(Provided text):

Although hemidesmosomes and intergrins contribute to cell adhesion, focal contacts are the most important target. Hemidesmosomes are formed in certain epithelial cells and are not typically formed in the lens with the only one exception, hemidesmosome-type condensation. Integrins are known to be susceptible to depletion of divalent cations. Dissociation of integrin structures can be induced by depletion of divalent cations. Thus, when a treating solution includes a metal chelating agent such as EDTA, adhesion mediated by integrins can be released or weakened to separate lens epithelial cells. In contrast, focal contacts are resistant to the depletion of divalent cations. Accordingly, mainly the modulation of focal contacts must be considered in order to separate the lens epithelial cells.

Elucidation of the localization of focal contacts in the lens

When cultured cells form contacts with their underlying substratum, cultured cells adhere tightly to the underlying substratum Through discrete regions of the plasma membrane. These regions are referred to as focal contacts, focal adhesions or adhesion plaques (Burridge et al.,

Annu. Rev. Cell Biol.,

4:487-525, 1988). Components of focal contacts include actin, α-actinin, ezrin, focal adhesion linase, fimbrin, integrin, moesin, paxillin, radixin, talin, tensin, tenuin, vinculin, urokinase plasminogen activator (uPA) add urokinase receptor (urokinase type plasminogen activator receptor) (Geiger et al.,

Cell Motil. Cytoskeleton,

20:1-6, 1991; Pollanen et al.,

Adv. Cancer Res.,

57:273-82, 1991). Among these, talin and vinculin are proteins whose characteristics are well known and which are specifically localized at focal contacts in contact sites between cells and the underlying substratum (Burridge et al., 1988; Geiger et al., 1991).

(Tasks for this exercise):
1) Please summarize the passage on lens cell adhesion in two sentences.
2) Name every term the passage on lens cell adhesion uses for the discrete plasma membrane regions through which cultured cells adhere to their substratum.
The material after this note comes from a separate source.

(Information supplied):
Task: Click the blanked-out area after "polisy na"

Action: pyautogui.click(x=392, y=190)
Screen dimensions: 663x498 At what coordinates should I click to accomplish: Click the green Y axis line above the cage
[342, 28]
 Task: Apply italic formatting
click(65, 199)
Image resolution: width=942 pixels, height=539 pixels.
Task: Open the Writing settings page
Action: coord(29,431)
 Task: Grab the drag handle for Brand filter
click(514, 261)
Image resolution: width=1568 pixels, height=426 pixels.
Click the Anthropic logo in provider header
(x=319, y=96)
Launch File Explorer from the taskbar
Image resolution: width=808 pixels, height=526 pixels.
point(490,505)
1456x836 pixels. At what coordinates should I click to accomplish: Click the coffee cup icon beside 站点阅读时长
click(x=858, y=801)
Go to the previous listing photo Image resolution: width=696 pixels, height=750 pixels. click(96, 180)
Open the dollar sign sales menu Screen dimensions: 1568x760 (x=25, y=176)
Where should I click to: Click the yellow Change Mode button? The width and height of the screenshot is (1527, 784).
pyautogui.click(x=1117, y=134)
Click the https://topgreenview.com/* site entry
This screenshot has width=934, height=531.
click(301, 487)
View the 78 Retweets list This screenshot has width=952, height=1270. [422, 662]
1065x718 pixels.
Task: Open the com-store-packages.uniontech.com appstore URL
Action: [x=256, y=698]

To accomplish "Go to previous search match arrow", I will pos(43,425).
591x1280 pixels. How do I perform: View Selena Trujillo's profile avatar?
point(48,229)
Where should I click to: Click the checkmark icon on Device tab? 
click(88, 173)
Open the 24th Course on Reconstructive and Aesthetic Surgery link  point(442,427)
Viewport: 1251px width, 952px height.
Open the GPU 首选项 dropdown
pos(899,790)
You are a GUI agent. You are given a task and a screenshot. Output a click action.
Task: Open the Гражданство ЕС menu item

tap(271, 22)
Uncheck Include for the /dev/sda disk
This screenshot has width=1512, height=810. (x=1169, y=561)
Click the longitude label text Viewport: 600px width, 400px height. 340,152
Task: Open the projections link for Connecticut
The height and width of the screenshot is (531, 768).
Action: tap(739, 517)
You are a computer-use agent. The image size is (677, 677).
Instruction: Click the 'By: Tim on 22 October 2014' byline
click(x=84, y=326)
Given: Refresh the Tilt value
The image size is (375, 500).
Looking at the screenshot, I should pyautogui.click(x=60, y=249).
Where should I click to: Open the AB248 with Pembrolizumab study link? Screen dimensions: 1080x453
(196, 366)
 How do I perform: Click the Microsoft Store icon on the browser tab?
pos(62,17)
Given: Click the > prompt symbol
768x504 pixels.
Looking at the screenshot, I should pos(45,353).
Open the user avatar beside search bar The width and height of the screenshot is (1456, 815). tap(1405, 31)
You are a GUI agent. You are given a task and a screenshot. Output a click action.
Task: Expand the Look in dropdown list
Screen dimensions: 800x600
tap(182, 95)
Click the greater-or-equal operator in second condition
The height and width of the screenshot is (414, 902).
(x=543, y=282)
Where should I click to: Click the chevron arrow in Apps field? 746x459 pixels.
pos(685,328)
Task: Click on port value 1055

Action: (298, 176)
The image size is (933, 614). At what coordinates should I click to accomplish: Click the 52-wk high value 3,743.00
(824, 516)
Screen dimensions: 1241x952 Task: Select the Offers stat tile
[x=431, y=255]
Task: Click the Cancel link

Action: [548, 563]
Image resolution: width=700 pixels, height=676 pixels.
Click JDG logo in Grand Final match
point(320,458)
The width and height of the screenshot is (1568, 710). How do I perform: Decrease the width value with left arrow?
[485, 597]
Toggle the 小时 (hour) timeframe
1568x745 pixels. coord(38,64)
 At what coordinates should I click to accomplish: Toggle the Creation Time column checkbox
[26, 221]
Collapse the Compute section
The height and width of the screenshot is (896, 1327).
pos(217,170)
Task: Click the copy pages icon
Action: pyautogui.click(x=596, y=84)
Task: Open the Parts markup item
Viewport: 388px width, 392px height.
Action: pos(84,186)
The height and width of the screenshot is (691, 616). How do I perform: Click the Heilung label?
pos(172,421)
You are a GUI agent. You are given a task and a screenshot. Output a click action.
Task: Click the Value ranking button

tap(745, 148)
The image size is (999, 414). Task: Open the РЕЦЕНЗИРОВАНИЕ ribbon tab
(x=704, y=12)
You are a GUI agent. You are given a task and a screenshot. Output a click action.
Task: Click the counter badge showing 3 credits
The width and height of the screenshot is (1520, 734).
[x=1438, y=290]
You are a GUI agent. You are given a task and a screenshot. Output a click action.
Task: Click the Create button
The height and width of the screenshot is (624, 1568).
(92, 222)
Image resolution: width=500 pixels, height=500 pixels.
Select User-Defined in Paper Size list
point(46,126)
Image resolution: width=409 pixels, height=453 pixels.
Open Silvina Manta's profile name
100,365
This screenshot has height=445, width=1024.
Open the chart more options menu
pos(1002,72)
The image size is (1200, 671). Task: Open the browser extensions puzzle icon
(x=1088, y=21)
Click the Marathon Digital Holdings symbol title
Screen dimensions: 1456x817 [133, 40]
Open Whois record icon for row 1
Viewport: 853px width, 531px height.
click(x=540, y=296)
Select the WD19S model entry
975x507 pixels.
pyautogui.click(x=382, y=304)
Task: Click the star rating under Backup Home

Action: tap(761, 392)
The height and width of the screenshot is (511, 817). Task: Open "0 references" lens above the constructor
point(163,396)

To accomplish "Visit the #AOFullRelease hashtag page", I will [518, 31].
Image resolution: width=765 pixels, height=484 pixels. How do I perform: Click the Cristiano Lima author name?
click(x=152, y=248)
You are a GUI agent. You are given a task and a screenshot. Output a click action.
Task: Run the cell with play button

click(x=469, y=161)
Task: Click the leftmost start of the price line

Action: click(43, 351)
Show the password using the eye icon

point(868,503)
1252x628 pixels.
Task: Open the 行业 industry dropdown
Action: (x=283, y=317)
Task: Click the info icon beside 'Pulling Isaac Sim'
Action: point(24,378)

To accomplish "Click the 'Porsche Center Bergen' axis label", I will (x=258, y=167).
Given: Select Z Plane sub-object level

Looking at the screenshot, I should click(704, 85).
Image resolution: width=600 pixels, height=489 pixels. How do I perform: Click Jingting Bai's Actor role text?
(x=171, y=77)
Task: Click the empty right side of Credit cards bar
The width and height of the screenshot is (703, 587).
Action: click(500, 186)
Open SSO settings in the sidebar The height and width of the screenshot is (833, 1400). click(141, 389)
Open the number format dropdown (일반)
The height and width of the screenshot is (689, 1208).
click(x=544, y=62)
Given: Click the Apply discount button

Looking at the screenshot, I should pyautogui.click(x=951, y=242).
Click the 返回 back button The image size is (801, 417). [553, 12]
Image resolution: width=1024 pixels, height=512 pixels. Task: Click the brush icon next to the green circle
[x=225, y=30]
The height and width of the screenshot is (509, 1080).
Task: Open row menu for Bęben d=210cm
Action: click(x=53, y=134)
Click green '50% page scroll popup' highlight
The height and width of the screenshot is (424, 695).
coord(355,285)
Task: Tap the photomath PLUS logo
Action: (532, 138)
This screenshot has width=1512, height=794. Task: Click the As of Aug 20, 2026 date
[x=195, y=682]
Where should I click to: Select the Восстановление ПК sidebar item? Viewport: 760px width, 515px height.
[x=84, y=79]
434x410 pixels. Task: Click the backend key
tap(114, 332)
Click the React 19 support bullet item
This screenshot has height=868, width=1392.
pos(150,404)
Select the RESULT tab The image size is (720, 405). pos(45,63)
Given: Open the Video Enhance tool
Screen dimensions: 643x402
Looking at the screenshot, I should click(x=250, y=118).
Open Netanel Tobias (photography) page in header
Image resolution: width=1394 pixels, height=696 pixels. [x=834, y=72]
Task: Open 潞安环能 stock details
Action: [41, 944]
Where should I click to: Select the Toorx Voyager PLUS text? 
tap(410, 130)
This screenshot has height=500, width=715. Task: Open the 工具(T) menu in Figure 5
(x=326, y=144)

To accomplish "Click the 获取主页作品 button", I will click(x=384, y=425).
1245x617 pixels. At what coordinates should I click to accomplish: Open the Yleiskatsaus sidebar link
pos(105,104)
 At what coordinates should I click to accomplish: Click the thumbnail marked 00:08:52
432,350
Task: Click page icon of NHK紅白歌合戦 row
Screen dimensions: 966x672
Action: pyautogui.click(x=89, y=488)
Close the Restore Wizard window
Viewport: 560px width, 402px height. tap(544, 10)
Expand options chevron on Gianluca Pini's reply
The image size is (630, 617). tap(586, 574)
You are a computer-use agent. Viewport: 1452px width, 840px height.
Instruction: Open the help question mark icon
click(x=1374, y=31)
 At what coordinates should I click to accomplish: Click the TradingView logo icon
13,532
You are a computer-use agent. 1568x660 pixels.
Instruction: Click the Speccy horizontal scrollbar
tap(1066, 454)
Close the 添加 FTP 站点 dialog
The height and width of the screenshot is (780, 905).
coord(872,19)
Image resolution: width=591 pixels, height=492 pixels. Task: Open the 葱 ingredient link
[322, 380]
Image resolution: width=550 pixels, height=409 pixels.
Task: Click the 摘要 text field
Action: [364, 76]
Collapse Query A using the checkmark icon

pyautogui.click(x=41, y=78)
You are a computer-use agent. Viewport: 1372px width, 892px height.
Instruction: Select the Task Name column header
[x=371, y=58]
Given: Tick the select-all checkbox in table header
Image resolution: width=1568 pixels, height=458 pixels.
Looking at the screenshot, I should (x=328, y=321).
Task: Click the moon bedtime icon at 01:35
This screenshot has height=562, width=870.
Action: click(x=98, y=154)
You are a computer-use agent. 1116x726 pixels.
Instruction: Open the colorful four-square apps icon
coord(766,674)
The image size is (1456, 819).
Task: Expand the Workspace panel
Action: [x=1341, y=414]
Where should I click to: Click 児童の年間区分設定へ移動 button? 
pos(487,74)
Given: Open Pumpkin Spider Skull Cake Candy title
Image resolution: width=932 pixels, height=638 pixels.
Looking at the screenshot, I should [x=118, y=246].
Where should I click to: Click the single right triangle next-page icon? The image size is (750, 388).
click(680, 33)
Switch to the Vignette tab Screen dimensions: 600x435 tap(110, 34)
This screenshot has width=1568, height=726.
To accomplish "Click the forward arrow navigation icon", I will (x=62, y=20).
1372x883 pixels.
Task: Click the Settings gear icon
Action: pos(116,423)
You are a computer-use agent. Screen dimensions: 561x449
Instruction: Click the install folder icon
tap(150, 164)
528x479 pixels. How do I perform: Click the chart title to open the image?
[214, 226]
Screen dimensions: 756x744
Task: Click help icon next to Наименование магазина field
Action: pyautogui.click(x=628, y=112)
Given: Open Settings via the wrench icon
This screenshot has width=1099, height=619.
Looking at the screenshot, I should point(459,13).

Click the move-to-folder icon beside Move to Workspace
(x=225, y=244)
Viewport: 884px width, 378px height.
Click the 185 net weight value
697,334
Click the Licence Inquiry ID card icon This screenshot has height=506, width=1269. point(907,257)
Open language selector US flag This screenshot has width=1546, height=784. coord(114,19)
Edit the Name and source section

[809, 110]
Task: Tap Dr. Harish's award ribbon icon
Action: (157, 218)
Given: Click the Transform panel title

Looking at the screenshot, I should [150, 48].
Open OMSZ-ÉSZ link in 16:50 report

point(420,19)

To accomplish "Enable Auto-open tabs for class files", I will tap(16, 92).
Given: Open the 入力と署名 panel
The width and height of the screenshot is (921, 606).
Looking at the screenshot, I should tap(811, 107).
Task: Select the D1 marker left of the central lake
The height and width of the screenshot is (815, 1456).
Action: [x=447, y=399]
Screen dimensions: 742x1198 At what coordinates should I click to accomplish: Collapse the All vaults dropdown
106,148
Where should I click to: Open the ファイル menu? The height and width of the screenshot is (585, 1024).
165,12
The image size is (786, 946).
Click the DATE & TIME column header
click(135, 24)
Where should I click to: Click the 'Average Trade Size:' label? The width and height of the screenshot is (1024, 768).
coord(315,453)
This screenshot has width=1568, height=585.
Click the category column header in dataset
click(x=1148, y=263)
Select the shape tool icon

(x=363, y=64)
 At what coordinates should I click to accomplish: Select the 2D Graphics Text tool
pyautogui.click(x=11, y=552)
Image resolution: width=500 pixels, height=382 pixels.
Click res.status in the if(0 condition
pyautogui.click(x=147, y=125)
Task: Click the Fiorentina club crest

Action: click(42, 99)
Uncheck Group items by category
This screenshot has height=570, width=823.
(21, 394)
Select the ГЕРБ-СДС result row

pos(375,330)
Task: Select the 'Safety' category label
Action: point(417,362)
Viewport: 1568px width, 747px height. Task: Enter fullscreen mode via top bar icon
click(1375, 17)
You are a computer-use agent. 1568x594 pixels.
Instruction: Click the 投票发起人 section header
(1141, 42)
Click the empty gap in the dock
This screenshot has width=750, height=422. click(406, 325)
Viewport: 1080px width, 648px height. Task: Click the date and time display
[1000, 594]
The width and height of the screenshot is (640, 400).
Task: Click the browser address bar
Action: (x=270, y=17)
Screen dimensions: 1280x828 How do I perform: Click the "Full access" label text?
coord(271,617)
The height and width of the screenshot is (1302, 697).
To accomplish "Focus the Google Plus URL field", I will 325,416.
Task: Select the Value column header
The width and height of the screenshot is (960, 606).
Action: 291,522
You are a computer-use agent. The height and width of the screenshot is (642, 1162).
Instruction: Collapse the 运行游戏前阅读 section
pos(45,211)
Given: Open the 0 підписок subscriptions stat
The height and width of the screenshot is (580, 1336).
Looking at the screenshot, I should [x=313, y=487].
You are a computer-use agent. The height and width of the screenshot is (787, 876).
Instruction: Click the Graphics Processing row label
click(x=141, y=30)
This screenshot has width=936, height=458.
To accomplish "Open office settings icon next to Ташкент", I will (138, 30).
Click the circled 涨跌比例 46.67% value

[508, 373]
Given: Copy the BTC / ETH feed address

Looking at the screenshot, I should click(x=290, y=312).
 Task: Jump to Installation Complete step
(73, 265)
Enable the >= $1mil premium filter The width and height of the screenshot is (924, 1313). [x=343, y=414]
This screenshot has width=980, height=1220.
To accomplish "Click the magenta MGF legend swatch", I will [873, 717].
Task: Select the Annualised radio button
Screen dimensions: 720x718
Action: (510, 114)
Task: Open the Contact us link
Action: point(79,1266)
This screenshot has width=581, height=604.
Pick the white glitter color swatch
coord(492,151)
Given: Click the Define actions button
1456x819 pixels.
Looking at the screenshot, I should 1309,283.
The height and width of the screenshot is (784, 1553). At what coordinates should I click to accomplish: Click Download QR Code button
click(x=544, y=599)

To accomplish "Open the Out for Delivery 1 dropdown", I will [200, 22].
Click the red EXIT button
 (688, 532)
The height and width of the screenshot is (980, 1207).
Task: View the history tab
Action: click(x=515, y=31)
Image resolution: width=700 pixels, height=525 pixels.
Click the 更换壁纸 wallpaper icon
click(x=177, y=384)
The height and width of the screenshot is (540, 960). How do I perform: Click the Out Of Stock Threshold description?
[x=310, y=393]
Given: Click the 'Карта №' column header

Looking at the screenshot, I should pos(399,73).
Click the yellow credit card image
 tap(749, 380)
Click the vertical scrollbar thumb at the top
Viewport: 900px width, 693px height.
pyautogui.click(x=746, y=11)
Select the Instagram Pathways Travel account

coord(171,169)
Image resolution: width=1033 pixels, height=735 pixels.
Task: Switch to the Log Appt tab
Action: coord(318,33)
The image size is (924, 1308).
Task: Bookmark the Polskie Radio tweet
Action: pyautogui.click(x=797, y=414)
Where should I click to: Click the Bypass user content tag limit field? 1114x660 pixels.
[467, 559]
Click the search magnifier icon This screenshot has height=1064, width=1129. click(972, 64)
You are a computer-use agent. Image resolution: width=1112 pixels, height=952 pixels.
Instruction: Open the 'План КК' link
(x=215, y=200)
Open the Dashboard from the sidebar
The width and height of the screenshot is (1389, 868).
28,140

(Solution set):
1) Focal contacts are the most important target for separating lens epithelial cells: integrin adhesion can be weakened by depleting divalent cations with a chelating agent such as EDTA, but focal contacts resist that depletion. Focal contacts are discrete regions of the plasma membrane through which cultured cells adhere tightly to their substratum, and talin and vinculin are well-characterized proteins specifically localized there.

2)
- focal contacts
- focal adhesions
- adhesion plaques